There are department store type tea vendors and those who are more of a boutique, specializing in a limited range, type, or style of tea. These tea vendors who specialize are able to really focus on a particular niche market. For you, the devoted tea drinker, finding the right specialist tea vendor can assure you get the best there is of the type of tea you want.
A good example is a tea vendor specializing in Taiwanese oolongs. You might not think there’s that much to teas from this island nation, but a perusal of the product line tells another story.
They have an oolong from the A Li Shan region, a major tourist destination as well as famous for its teas. Tea growing began in Taiwan in the early 1800s but not in the A Li Shan region until the 1920s. They first planted in lower altitudes which were more accessible but moved up to higher altitudes later on. Until the 1970s and 80s, the tea was processed as black tea but was shifted to oolong and is now mostly consumed locally. This vendor, however, makes this tea available to the U.S. market.
Another tea that this specialized tea vendor makes available to you is Ching Shin (or Chin-shin, meaning green-centered) Oolong, a top quality tea from Da Yu Ling, in one of the highest elevation (7,545 feet) tea farming areas of Central Taiwan. It’s a much sought after high mountain tea with a balanced and bright flavor that finishes nicely on the back of the tongue. Ching Shin is the most widely cultivated oolong cultivar in Taiwan with more than 50% of tea plantations in Taiwan growing it as their major cultivar. It is also used to produce excellent quality BaoZhong and Dong-Ding oolong or High Mountain oolong, which this vendor also carries.
Tie Guan Yin style from Mu Zha in Northern Taiwan is another tea they carry. In fact, some say this is the only genuine version of that type of oolong and that oolongs, contrary to being a way that tea is processed, is actually a series of cultivars. Some common ones: Si-Ji (four seasons), Jade, Jinxuan, Soft-stem, and Ching Shin mentioned above.
Their lineup also includes some flavored oolongs using fruits such as Kyoho grape, strawberry, peach, passion fruit; and flowers such as lavender and osmanthus, lychee; and mint.
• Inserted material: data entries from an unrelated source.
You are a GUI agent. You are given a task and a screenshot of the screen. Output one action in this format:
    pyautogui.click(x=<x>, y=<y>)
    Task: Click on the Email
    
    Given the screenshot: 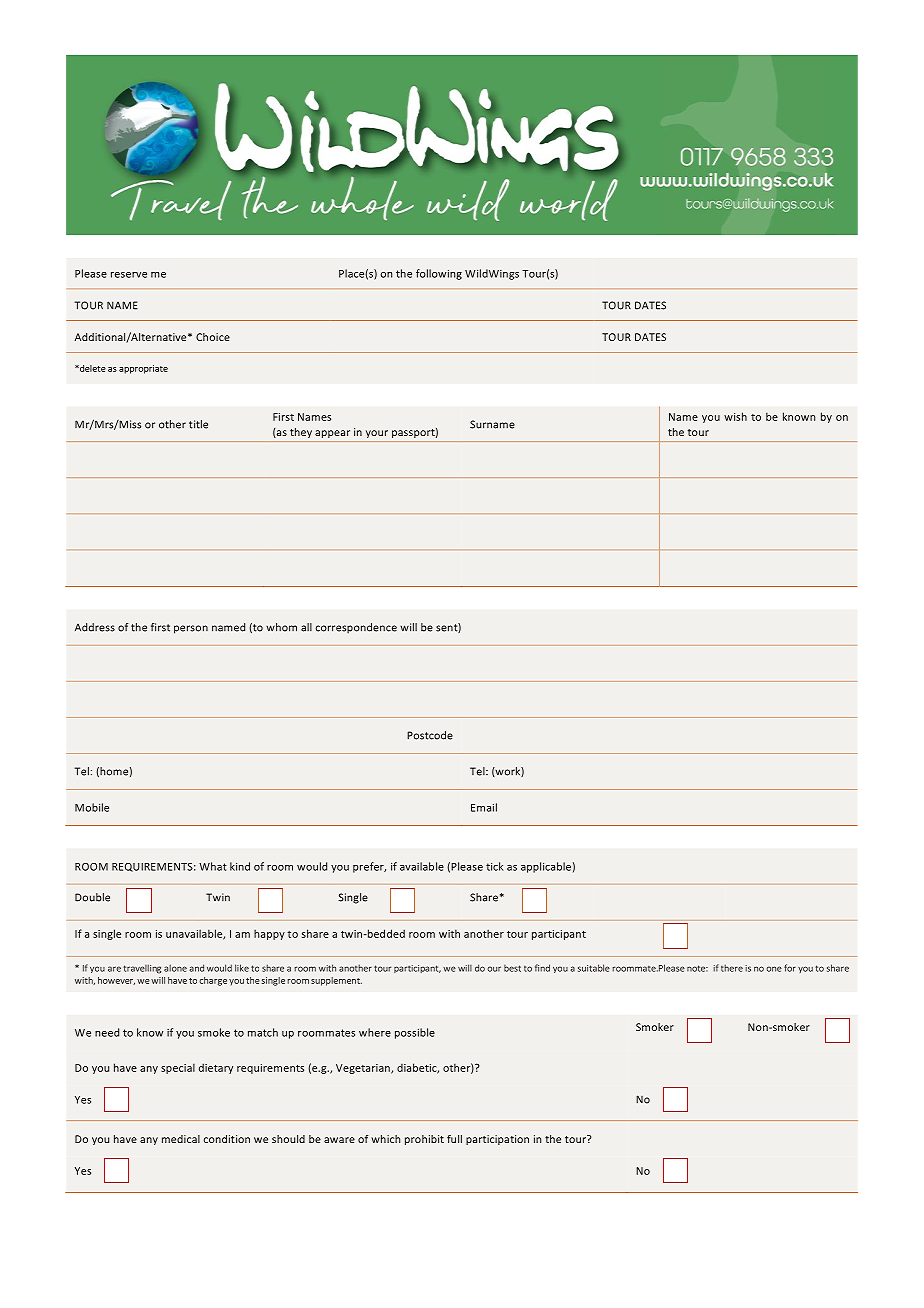 What is the action you would take?
    pyautogui.click(x=484, y=807)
Only a tea vendor who specializes can help you really explore a particular type of tea. So, if you want to take that plunge into learning all you can about a particular type of tea, seek and find that specialist tea vendor. Whether it’s Japanese teas, Ceylon, Darjeeling, or even those from the various tea producing provinces of China, let that vendor be your guide. Ready, set, explore!